Data extracted from a collection:

--- START ---

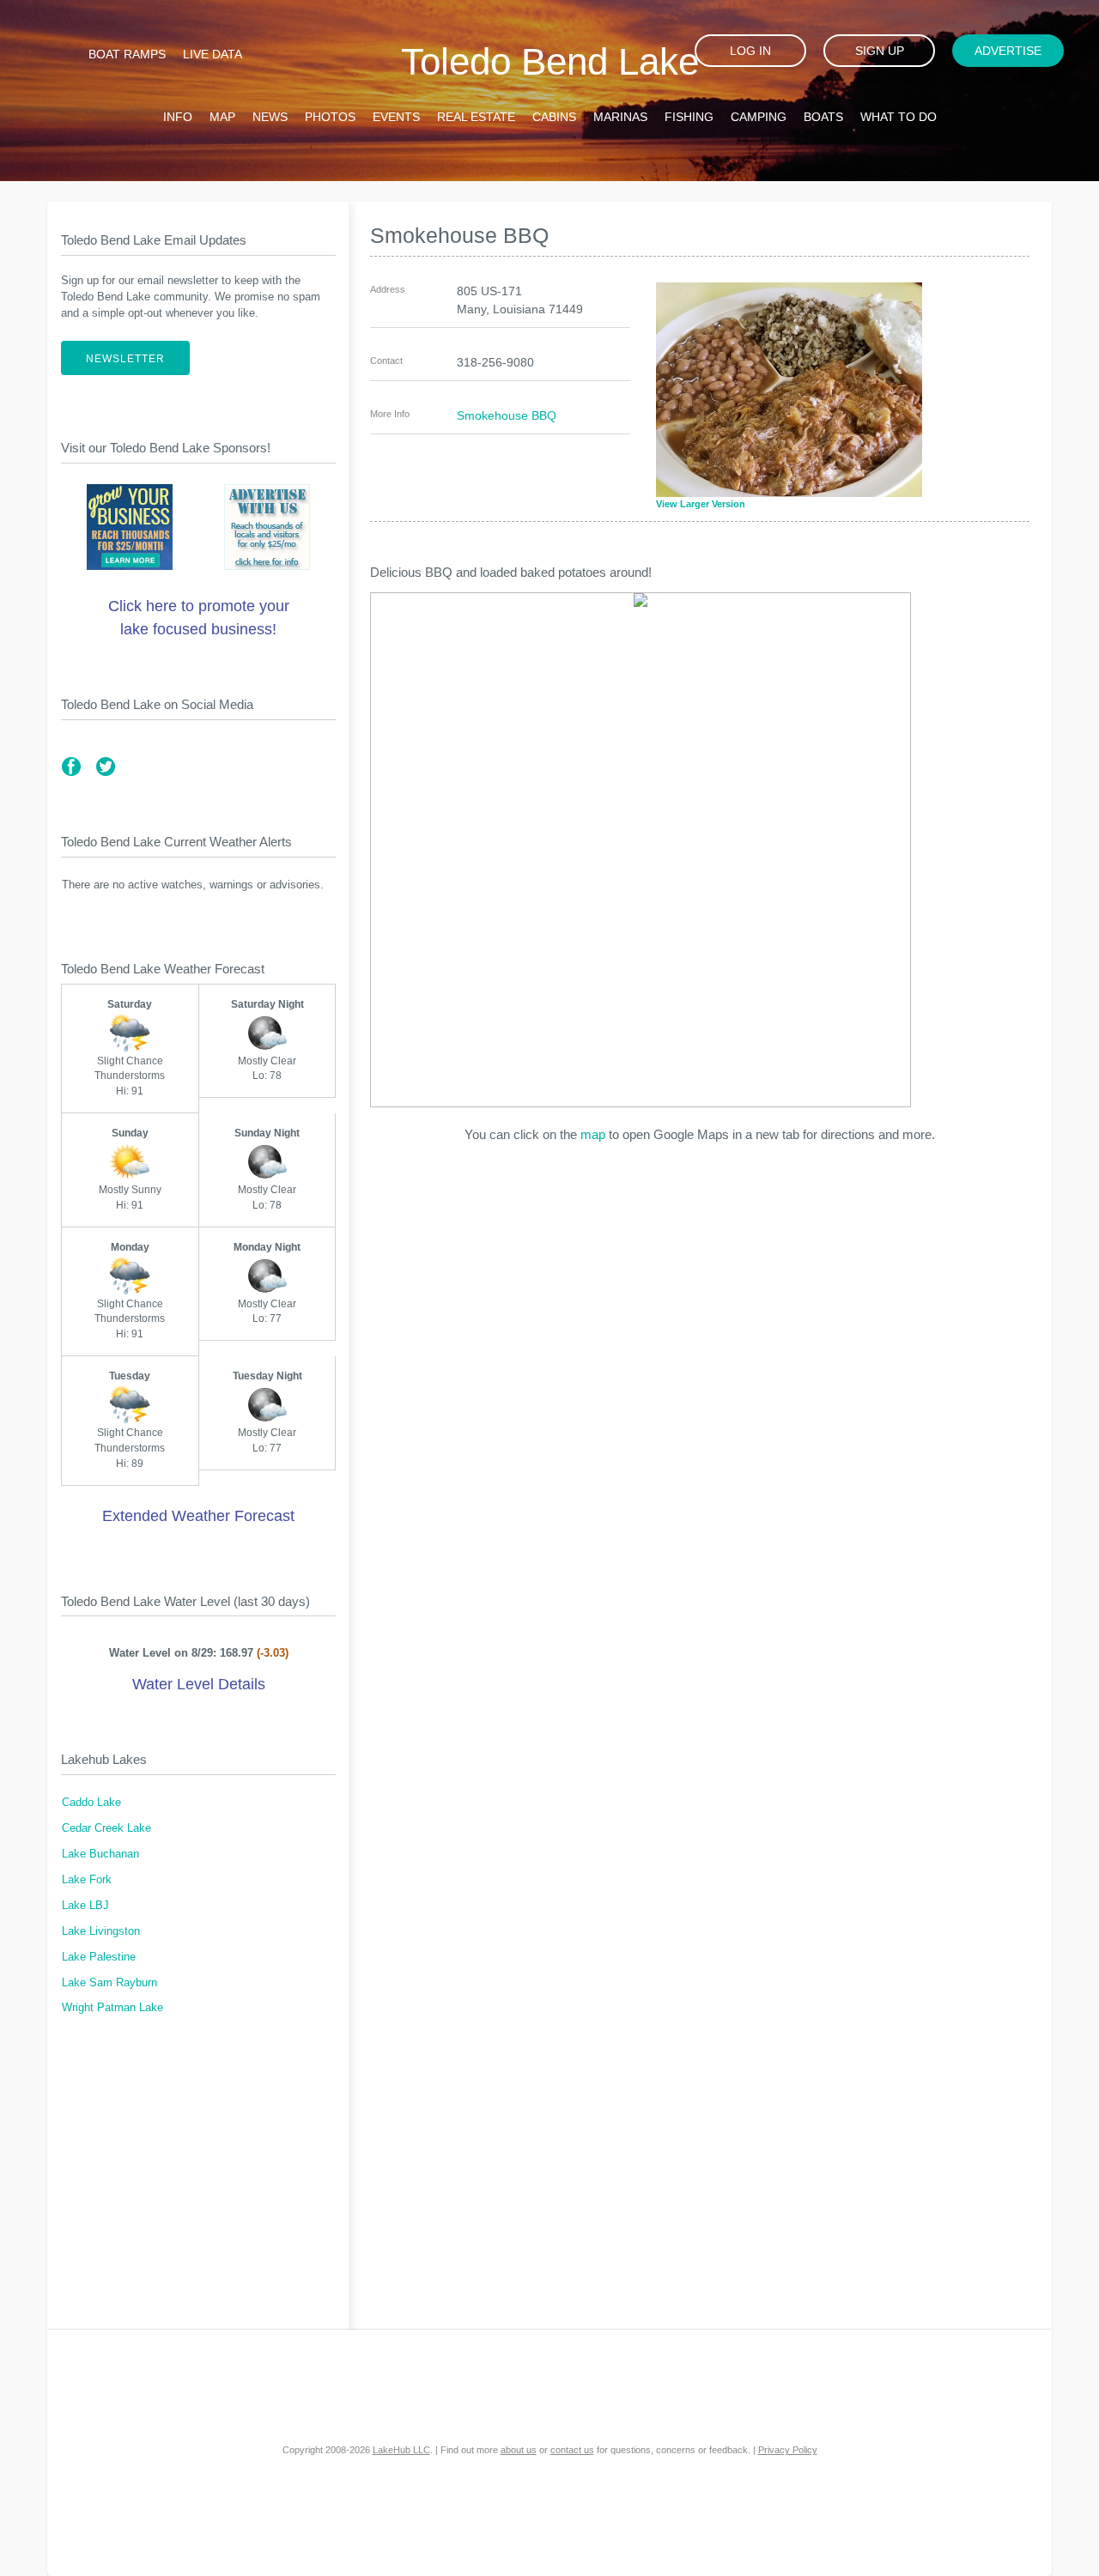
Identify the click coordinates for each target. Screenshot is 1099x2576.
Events (396, 117)
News (270, 117)
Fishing (689, 117)
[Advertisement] (198, 2183)
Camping (758, 117)
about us (519, 2450)
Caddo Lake (91, 1803)
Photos (330, 117)
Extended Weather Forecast (198, 1515)
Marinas (620, 117)
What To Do (898, 117)
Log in (750, 51)
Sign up (879, 51)
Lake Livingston (101, 1931)
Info (177, 117)
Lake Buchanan (100, 1854)
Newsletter (125, 359)
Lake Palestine (99, 1957)
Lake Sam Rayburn (109, 1983)
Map (222, 117)
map (592, 1134)
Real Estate (476, 117)
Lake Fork (87, 1880)
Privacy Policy (787, 2450)
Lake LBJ (85, 1906)
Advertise (1008, 51)
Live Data (212, 54)
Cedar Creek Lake (106, 1828)
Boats (823, 117)
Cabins (554, 117)
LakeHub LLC (401, 2450)
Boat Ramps (127, 54)
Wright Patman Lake (112, 2008)
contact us (572, 2450)
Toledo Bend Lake (550, 61)
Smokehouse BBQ (506, 415)
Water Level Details (198, 1684)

--- END ---

Work request » Your answer should hold exactly the lines from the one containing "Boats (823, 117)" to the last line of the data, both included, and no others.

Answer section »
Boats (823, 117)
Cabins (554, 117)
LakeHub LLC (401, 2450)
Boat Ramps (127, 54)
Wright Patman Lake (112, 2008)
contact us (572, 2450)
Toledo Bend Lake (550, 61)
Smokehouse BBQ (506, 415)
Water Level Details (198, 1684)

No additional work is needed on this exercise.